As much as I admire this work, I feel obliged to raise certain shortcomings of Du Bois-Pedain’s analysis. First, foremost, and quite common about analyses of the South African truth and reconciliation process, the book is heavily focused upon victims and perpetrators. This may seem an odd criticism inasmuch as the amnesty process directly involves investigating and judging perpetrators for their actions against victims. But that process was [*585] also about the transformation of South Africa, about its transition from a cruel and illegitimate system of white domination to a vibrant, multi-racial democracy. As such, the process far transcended the needs of and consequences for victims and perpetrators. Indeed, to the extent that the truth and reconciliation process actually sought societal-level reconciliation, perhaps it is the assessments of the amnesty process by bystanders (the vast majority of South African society) that are most crucial for the future of the democratic experiment in that country. One can imagine, for instance, that the needs of the victims are not paramount in an amnesty process (as they typically are not in the criminal justice system) and that the most important goal of the amnesty process is to ensure that victims and perpetrators do not become spoilers of the transition, and that ordinary people view the process as to at least some degree just. To be fair, Du Bois-Pedain does address this issue to at least some degree since she often mentions the larger social and political contexts in which the amnesty process was embedded; and, to be honest and forthright, the subject of my book – OVERCOMING APARTHEID: CAN TRUTH RECONCILE A DIVIDED NATION? – is precisely the question of how the process contributed to South Africa’s transition, so my substantive interests are located more at the societal level than at the level of victims and perpetrators. Nevertheless, more attention to the consequences of the amnesty process for building democratic institutions and processes in South Africa would have improved and broadened the analysis.

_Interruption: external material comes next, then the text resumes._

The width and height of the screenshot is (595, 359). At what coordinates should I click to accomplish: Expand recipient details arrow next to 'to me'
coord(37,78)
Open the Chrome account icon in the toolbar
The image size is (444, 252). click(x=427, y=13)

I should also note that Du Bois-Pedain seems to have a too limited understanding of justice, as least for my taste. While she compares and contrasts retributive and restorative justice paradigms in her chapter on accountability in the amnesty process, many other forms of justice are implicated in amnesty processes – distributive, retributive, restorative, and procedural, for instance – and it is often the case that one form of justice can compensate for failure to receive another form. Procedural justice is an important concern within South African politics. Whether the amnesty process was judged to be fair depends not just on retributive concerns (for which an obvious justice deficit is produced by granting amnesty), but also on whether procedures were thought fair, whether victims received some form of compensation, and whether the process was attentive to restoring the dignity of both the victim and the society victimized by apartheid.

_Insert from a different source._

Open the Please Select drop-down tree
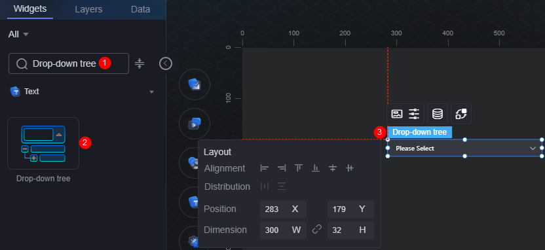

These reservations aside, this book is a “must” for anyone who seeks to understand the transitional justice process in South Africa. Stripped of ideology, with over-arching normative questions addressed but lurking primarily in the background, this descriptive and analytical research will long stand as the definitive statement of how the South African amnesty process operated and unfolded during this crucial period of South African history. I heartily recommend the book to those concerned with processes of transitional justice and democratization, in South Africa, and throughout the world. [*586]

REFERENCES:
Gibson, James L. 2004. OVERCOMING APARTHEID: CAN TRUTH RECONCILE A DIVIDED NATION? New York: Russell Sage Foundation.

Gibson, James L. 2005. “The Truth About Truth and Reconciliation in South Africa.” INTERNATIONAL POLITICAL SCIENCE REVIEW 26 (#4, October): 341-361.